_Listed records_:
○ ○ ○

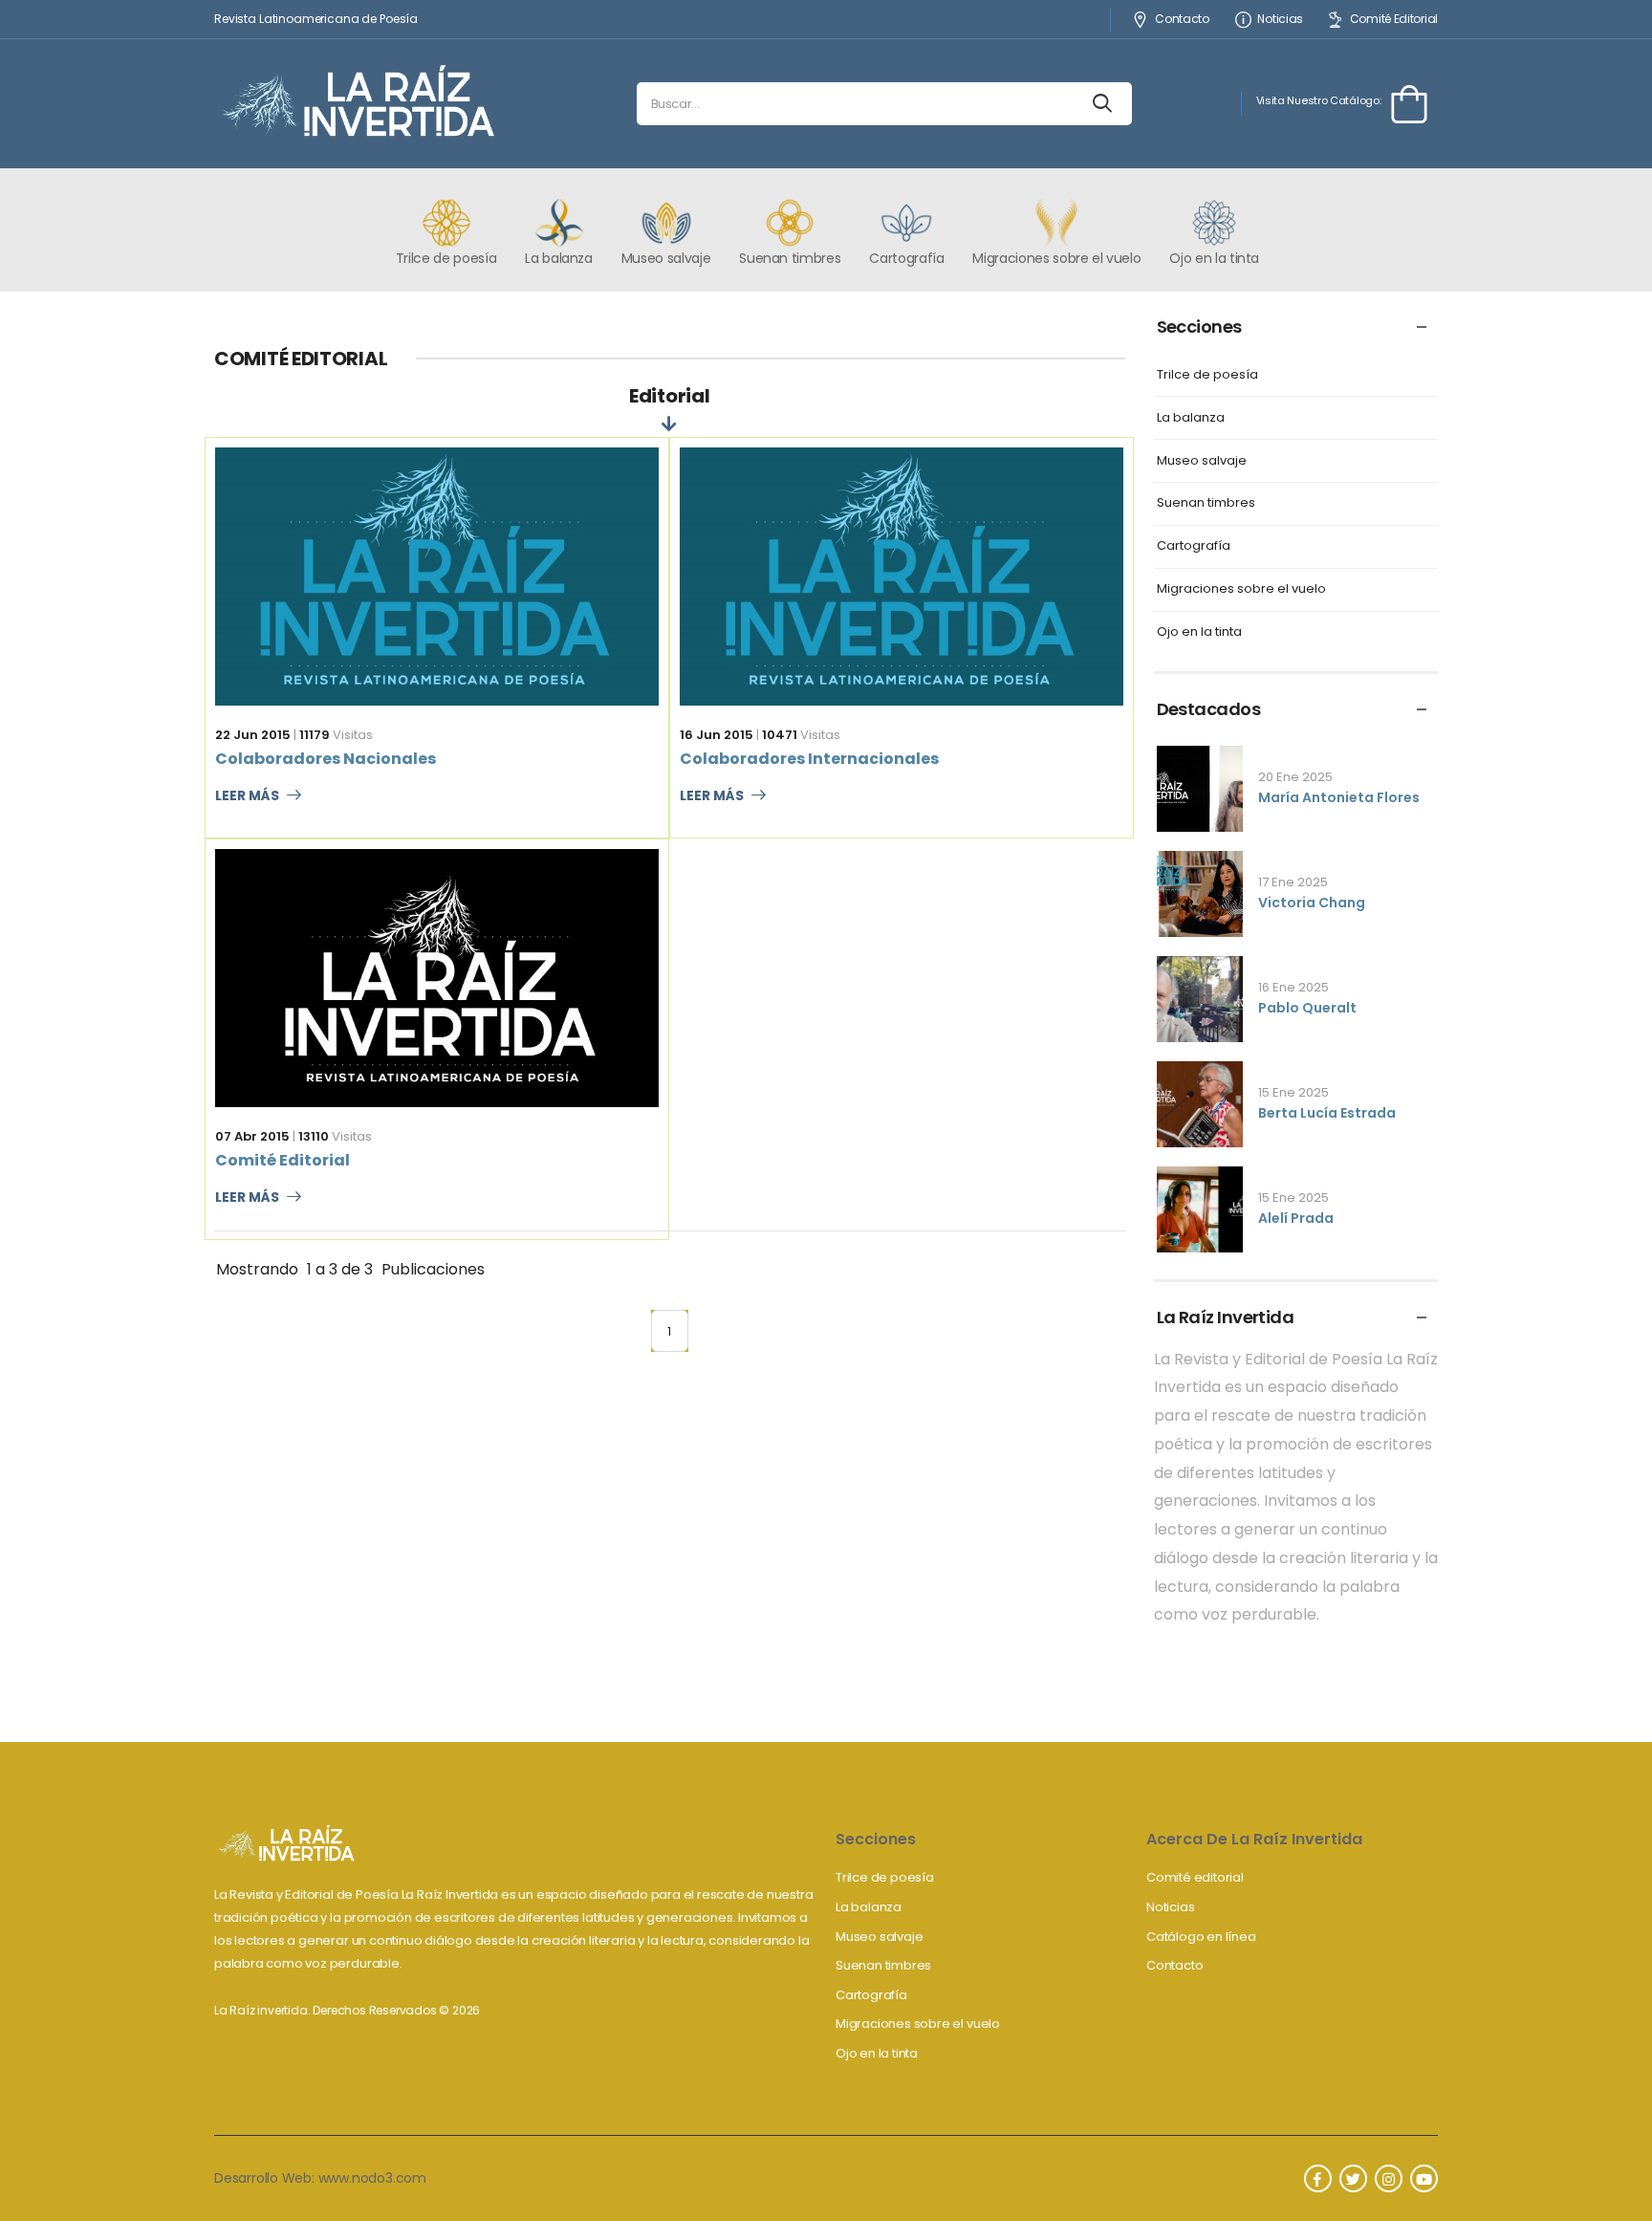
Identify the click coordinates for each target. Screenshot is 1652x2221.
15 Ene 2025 (1293, 1092)
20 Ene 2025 (1295, 777)
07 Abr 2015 (252, 1136)
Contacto (1181, 19)
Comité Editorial (1394, 19)
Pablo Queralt (1307, 1007)
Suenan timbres (1206, 503)
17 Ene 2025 (1293, 882)
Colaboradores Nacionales (325, 759)
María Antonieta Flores (1339, 797)
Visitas (336, 735)
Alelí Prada (1296, 1218)
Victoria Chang (1311, 902)
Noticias (1280, 19)
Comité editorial (1195, 1877)
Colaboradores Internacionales (809, 759)
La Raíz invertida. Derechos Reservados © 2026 (347, 2010)
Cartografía (1193, 546)
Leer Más (247, 796)
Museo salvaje (1202, 461)
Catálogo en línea (1201, 1936)
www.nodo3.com (372, 2178)
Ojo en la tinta (1199, 632)
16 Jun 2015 (716, 735)
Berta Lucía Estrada (1327, 1112)
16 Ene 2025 (1293, 987)
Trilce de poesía (1207, 375)
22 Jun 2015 (253, 735)
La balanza (1191, 418)
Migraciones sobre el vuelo (1241, 589)
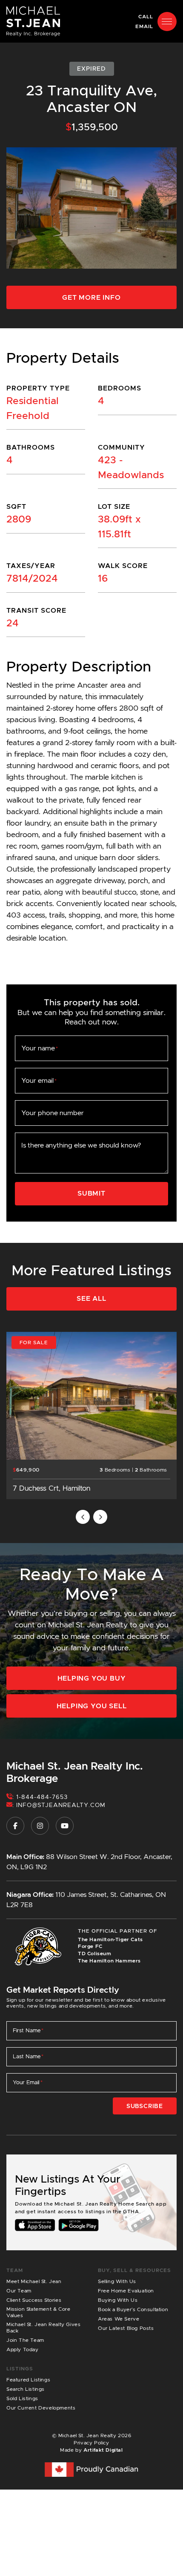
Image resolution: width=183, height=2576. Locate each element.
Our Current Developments (40, 2407)
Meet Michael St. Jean (34, 2281)
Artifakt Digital (103, 2450)
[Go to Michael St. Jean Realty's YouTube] (65, 1826)
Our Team (18, 2290)
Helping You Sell (92, 1705)
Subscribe (144, 2106)
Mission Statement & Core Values (38, 2312)
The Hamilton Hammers (109, 1960)
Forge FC (90, 1946)
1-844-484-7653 (42, 1797)
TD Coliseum (95, 1953)
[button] (167, 21)
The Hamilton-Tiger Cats (110, 1939)
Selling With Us (117, 2281)
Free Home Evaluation (126, 2290)
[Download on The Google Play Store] (78, 2225)
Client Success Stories (33, 2300)
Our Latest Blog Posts (126, 2328)
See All (91, 1298)
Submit (91, 1193)
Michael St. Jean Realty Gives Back (43, 2327)
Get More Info (91, 297)
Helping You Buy (91, 1678)
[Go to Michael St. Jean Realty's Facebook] (15, 1826)
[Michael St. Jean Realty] (33, 21)
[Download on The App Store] (35, 2225)
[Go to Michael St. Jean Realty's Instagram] (40, 1826)
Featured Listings (28, 2379)
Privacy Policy (91, 2442)
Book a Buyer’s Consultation (133, 2309)
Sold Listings (22, 2398)
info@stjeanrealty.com (61, 1805)
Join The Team (25, 2340)
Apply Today (22, 2349)
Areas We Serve (118, 2318)
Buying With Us (117, 2300)
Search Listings (25, 2389)
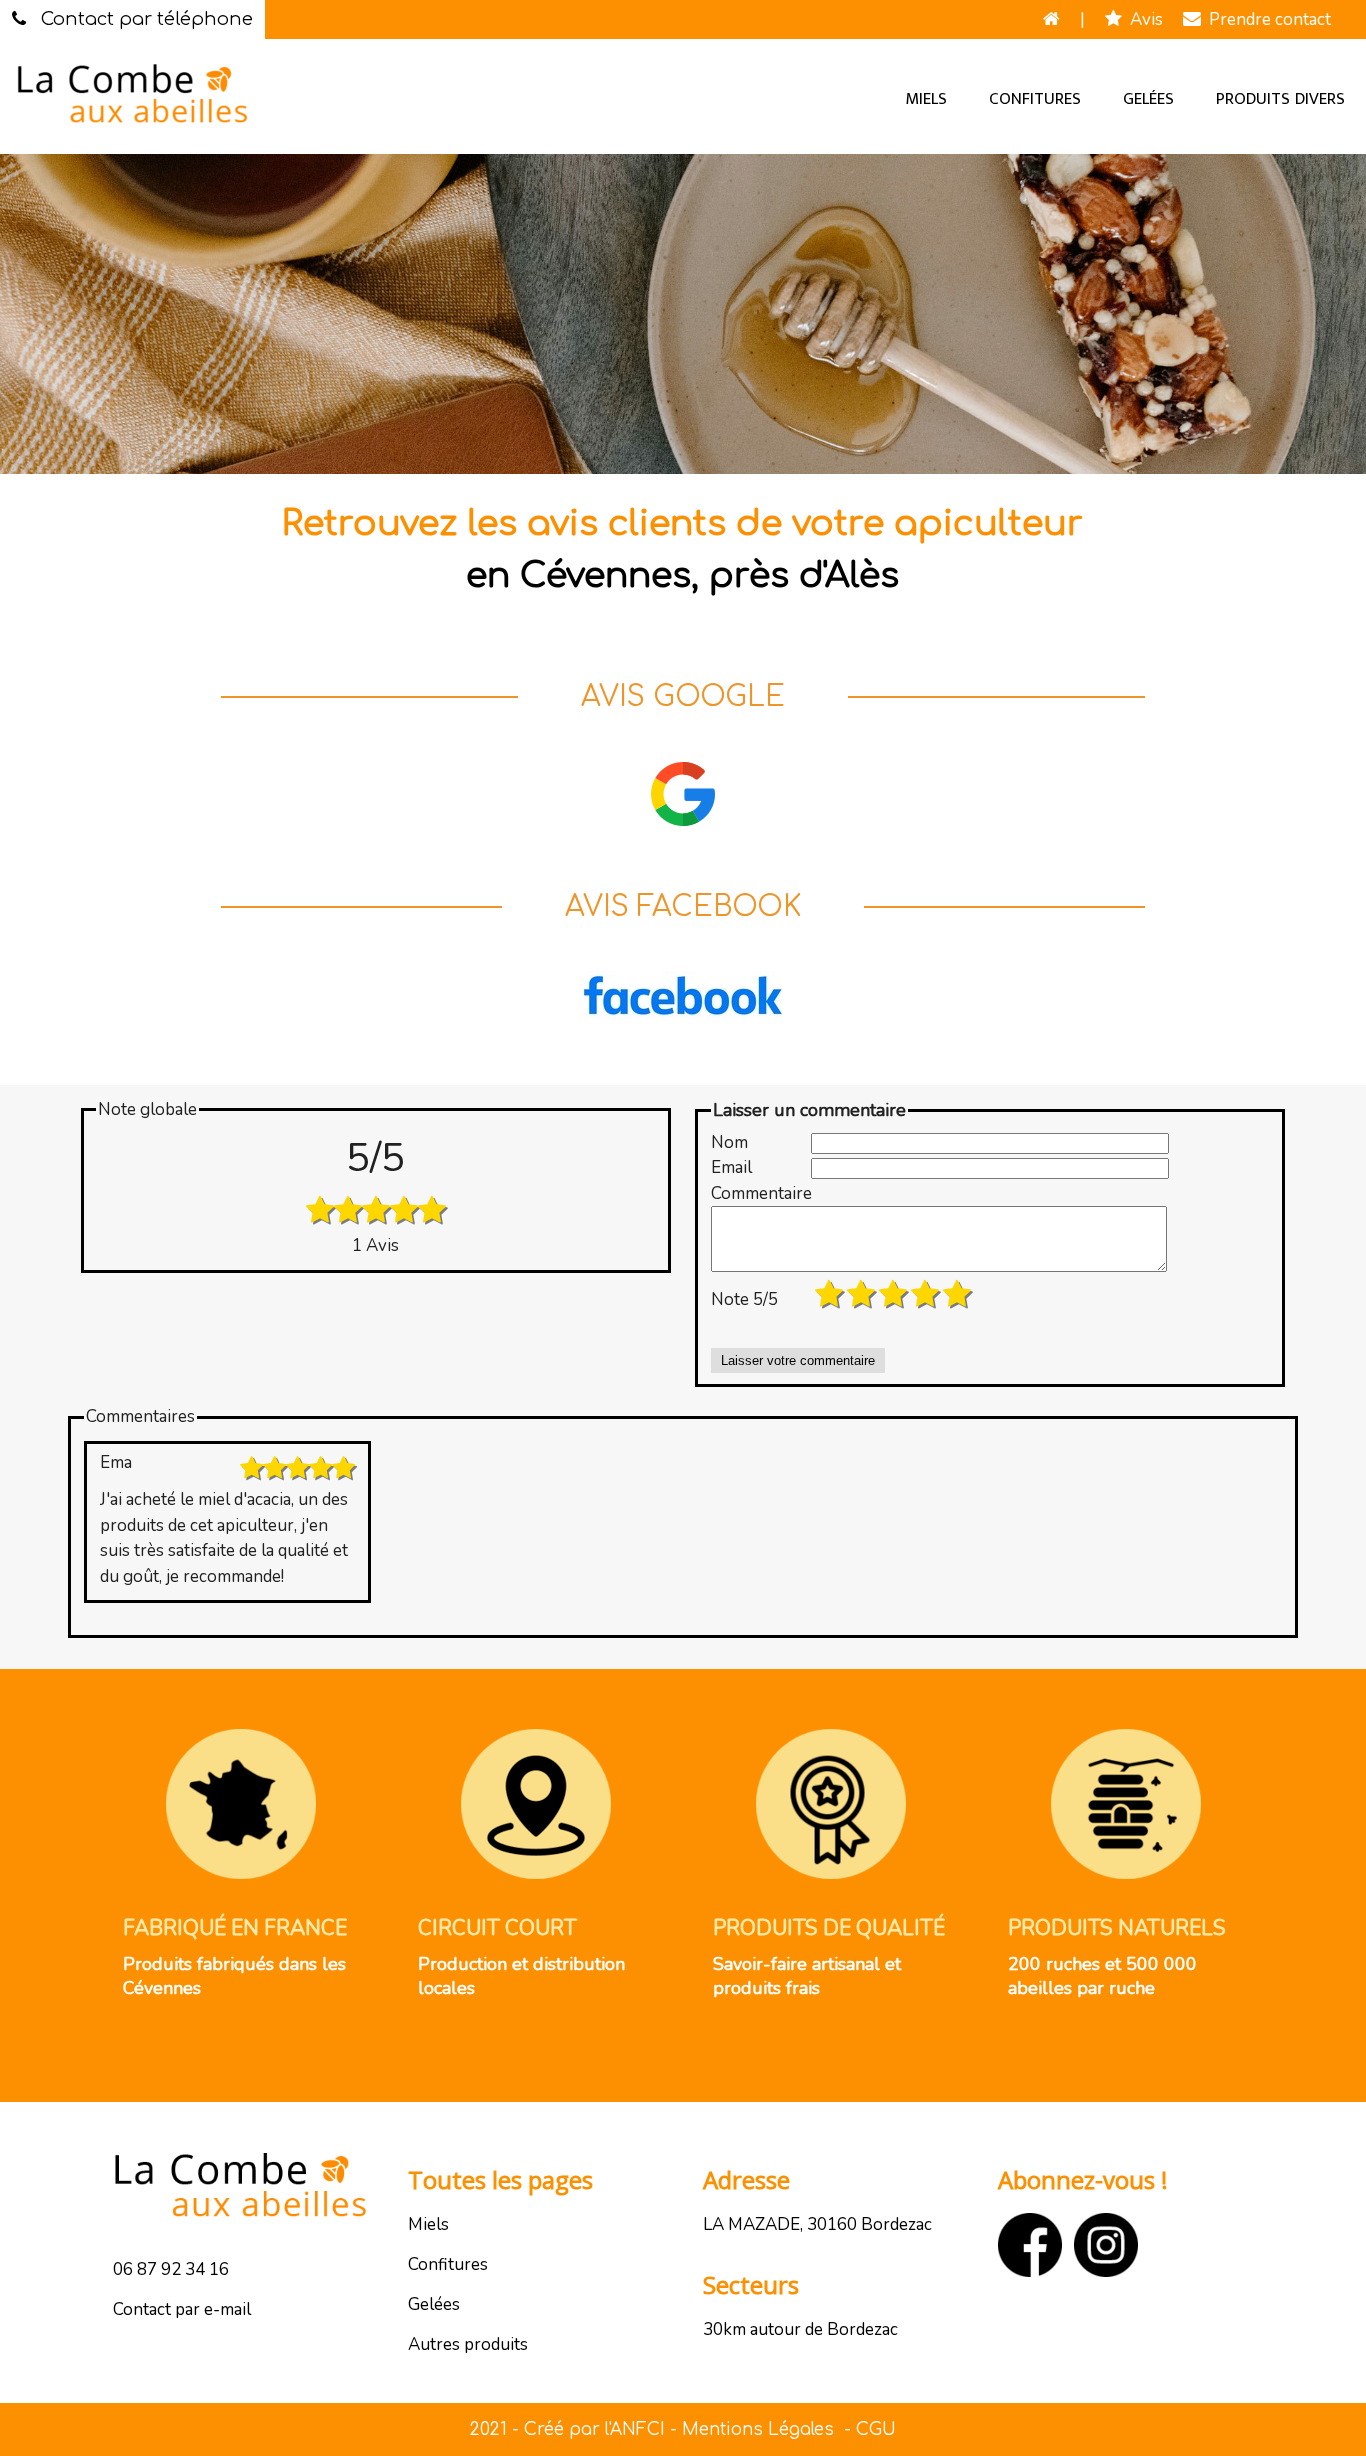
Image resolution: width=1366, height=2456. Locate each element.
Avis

○ ○ ○

_What to do_:
Return the entries above exactly, skipping any images.

_Finished exercise_:
Identify the click coordinates for each target. Screenshot is 1652x2221.
15 Ene 2025 (1293, 1092)
20 Ene 2025 (1295, 777)
07 Abr 2015 (252, 1136)
Contacto (1181, 19)
Comité Editorial (1394, 19)
Pablo Queralt (1307, 1007)
Suenan timbres (1206, 503)
17 Ene 2025 (1293, 882)
Colaboradores Nacionales (325, 759)
María Antonieta Flores (1339, 797)
Visitas (336, 735)
Alelí Prada (1296, 1218)
Victoria Chang (1311, 902)
Noticias (1280, 19)
Comité editorial (1195, 1877)
Colaboradores Internacionales (809, 759)
La Raíz invertida. Derechos Reservados © 2026 (347, 2010)
Cartografía (1193, 546)
Leer Más (247, 796)
Museo salvaje (1202, 461)
Catálogo en línea (1201, 1936)
www.nodo3.com (372, 2178)
Ojo en la tinta (1199, 632)
16 Jun 2015 (716, 735)
Berta Lucía Estrada (1327, 1112)
16 Ene 2025 (1293, 987)
Trilce de poesía (1207, 375)
22 Jun 2015 (253, 735)
La balanza (1191, 418)
Migraciones sobre el vuelo (1241, 589)
Image resolution: width=183, height=2576. Locate each element.
Our Current Developments (40, 2407)
Meet Michael St. Jean (34, 2281)
Artifakt Digital (103, 2450)
[Go to Michael St. Jean Realty's YouTube] (65, 1826)
Our Team (18, 2290)
Helping You Sell (92, 1705)
Subscribe (144, 2106)
Mission Statement & Core Values (38, 2312)
The Hamilton Hammers (109, 1960)
Forge FC (90, 1946)
1-844-484-7653 (42, 1797)
TD Coliseum (95, 1953)
[button] (167, 21)
The Hamilton-Tiger Cats (110, 1939)
Selling With Us (117, 2281)
Free Home Evaluation (126, 2290)
[Download on The Google Play Store] (78, 2225)
Client Success Stories (33, 2300)
Our Latest Blog Posts (126, 2328)
See All (91, 1298)
Submit (91, 1193)
Michael St. Jean Realty Gives Back (43, 2327)
Get More Info (91, 297)
Helping You Buy (91, 1678)
[Go to Michael St. Jean Realty's Facebook] (15, 1826)
[Michael St. Jean Realty] (33, 21)
[Download on The App Store] (35, 2225)
[Go to Michael St. Jean Realty's Instagram] (40, 1826)
Featured Listings (28, 2379)
Privacy Policy (91, 2442)
Book a Buyer’s Consultation (133, 2309)
Sold Listings (22, 2398)
info@stjeanrealty.com (61, 1805)
Join The Team (25, 2340)
Apply Today (22, 2349)
Areas We Serve (118, 2318)
Buying With Us (117, 2300)
Search Listings (25, 2389)
Image resolution: width=1366, height=2456. Locate each element.
Avis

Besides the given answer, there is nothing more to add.